Self-Hosting Paperless-GPT: AI-Powered Document Classification

You’ve scanned your documents into Paperless-ngx. Maybe hundreds, maybe thousands. Now comes the tedious part — naming them, tagging them, sorting them into the right categories. Every receipt, invoice, letter, and tax form needs a sensible title and the right tags, or your digital filing cabinet becomes a digital junk drawer.

Paperless-GPT solves this by connecting your Paperless-ngx instance to a large language model. Drop a document in, and the AI generates a title, assigns tags, identifies the correspondent, and even extracts custom field data. It can also re-OCR your documents using LLM vision, catching text that traditional OCR engines miss on messy or low-quality scans.

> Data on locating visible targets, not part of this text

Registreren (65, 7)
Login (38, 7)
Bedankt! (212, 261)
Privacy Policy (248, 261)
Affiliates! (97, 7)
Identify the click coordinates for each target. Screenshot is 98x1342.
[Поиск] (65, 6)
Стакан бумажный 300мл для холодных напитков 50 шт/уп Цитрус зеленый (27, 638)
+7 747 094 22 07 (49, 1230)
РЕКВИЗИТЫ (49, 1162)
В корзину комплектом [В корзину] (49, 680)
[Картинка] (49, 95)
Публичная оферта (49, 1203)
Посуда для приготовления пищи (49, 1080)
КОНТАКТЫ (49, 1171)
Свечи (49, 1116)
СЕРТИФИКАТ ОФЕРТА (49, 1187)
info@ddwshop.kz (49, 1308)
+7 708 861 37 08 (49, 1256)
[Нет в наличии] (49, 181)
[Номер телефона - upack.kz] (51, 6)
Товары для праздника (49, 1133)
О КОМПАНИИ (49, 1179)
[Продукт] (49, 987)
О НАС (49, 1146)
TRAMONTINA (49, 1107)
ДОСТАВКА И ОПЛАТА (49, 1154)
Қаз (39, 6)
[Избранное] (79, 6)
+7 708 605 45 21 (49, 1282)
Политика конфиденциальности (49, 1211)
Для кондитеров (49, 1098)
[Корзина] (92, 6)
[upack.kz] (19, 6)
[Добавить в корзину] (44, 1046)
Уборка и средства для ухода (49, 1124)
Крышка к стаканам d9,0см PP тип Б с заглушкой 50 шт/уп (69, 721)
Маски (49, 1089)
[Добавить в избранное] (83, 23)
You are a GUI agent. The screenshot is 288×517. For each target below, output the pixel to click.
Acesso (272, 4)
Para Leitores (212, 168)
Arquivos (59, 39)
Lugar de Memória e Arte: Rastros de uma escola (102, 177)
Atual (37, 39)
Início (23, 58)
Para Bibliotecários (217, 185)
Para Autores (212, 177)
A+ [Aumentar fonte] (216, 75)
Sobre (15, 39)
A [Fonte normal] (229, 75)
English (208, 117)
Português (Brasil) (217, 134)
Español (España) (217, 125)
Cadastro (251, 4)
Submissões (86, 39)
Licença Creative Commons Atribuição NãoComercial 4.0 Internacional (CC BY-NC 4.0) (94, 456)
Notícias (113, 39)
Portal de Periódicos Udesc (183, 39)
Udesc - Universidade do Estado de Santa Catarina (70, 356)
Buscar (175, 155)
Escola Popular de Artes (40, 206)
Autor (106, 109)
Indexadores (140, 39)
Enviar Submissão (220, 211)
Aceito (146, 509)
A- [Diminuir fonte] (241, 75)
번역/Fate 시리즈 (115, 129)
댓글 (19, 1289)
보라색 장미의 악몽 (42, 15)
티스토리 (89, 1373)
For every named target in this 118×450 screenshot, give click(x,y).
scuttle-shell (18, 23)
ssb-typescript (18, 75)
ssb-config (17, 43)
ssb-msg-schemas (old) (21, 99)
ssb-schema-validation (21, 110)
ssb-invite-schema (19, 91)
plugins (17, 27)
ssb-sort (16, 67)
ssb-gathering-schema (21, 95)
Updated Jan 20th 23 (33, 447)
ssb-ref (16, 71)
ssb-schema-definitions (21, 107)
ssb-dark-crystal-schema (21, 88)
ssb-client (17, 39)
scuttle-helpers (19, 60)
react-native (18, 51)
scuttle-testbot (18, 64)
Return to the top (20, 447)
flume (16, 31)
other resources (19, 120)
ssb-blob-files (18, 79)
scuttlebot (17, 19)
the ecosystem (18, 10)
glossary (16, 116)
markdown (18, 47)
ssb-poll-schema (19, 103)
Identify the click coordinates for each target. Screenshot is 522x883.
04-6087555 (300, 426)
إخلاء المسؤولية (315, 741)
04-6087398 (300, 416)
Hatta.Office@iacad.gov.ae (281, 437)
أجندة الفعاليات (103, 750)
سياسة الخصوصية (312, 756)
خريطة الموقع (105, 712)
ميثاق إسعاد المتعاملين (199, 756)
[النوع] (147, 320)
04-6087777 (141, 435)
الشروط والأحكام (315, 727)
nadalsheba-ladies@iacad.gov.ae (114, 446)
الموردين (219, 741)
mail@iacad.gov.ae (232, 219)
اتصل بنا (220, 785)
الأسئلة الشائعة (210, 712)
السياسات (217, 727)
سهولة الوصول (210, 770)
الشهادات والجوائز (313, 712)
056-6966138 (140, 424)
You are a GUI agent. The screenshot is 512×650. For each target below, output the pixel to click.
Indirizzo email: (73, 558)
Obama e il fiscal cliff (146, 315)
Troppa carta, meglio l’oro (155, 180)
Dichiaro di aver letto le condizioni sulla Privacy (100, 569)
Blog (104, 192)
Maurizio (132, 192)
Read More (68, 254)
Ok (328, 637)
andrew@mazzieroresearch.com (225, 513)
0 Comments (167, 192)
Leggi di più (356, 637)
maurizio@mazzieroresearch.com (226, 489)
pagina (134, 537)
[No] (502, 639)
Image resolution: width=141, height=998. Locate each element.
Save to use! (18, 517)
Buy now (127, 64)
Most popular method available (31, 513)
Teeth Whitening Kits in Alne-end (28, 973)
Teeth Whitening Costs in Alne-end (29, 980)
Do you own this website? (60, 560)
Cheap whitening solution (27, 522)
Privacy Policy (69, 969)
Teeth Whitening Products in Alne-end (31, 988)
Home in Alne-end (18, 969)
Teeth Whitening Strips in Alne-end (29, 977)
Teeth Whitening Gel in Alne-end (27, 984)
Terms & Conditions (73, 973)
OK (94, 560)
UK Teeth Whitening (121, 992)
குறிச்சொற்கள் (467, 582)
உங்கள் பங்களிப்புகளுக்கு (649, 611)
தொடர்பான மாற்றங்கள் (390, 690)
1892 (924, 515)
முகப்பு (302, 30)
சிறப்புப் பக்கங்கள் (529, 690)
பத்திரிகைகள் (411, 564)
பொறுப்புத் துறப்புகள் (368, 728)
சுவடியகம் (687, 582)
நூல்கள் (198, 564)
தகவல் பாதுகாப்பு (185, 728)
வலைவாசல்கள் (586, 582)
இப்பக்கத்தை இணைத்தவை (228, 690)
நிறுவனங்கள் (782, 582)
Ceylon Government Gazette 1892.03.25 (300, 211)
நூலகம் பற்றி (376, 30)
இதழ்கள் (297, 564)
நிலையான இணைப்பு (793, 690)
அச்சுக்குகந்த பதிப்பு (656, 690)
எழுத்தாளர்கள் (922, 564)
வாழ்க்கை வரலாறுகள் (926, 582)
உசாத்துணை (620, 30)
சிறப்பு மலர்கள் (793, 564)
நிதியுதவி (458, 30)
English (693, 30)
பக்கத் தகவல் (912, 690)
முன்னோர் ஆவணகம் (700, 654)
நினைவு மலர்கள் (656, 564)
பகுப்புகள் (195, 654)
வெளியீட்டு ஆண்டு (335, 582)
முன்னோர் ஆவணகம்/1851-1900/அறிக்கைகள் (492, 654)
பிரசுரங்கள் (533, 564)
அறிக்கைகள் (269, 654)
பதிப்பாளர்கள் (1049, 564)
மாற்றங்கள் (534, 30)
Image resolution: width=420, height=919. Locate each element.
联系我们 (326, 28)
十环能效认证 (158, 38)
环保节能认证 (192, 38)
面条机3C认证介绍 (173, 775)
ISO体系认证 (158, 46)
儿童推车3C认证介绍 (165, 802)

What Paperless-GPT Actually Does

Paperless-GPT sits alongside your existing Paperless-ngx installation as a companion service. It watches for documents tagged with a specific tag (like paperless-gpt), processes them through an LLM, and writes back improved metadata.

Here’s the workflow:

A document arrives in Paperless-ngx (via scanner, email, or file drop)
You tag it with your trigger tag — or set up an automation rule to do it automatically
Paperless-GPT picks it up, sends the content to your configured LLM
The AI generates a title, tags, correspondent, and optionally fills custom fields
You review the suggestions in Paperless-GPT’s web UI — or let auto-processing handle it

The key features:

LLM-enhanced OCR — Uses OpenAI or Ollama vision models to extract text from images, outperforming traditional OCR on handwritten notes, faded receipts, and skewed scans
Automatic title generation — Context-aware names like “2026-03-15 Electric Bill - ConEdison” instead of “scan_0047.pdf”
Smart tagging — Assigns existing Paperless-ngx tags based on document content
Correspondent detection — Identifies who sent the document
Custom field extraction — Pull out invoice numbers, amounts, dates, or any structured data you define
Searchable PDF generation — Creates PDFs with transparent text layers for full-text search

Prerequisites

A Linux server with Docker and Docker Compose installed
A running Paperless-ngx instance
An OpenAI API key or a local Ollama installation
Basic familiarity with Docker Compose and environment variables

Setting Up Paperless-GPT

Step 1: Get Your Paperless-ngx API Token

You need an API token so Paperless-GPT can communicate with your Paperless-ngx instance.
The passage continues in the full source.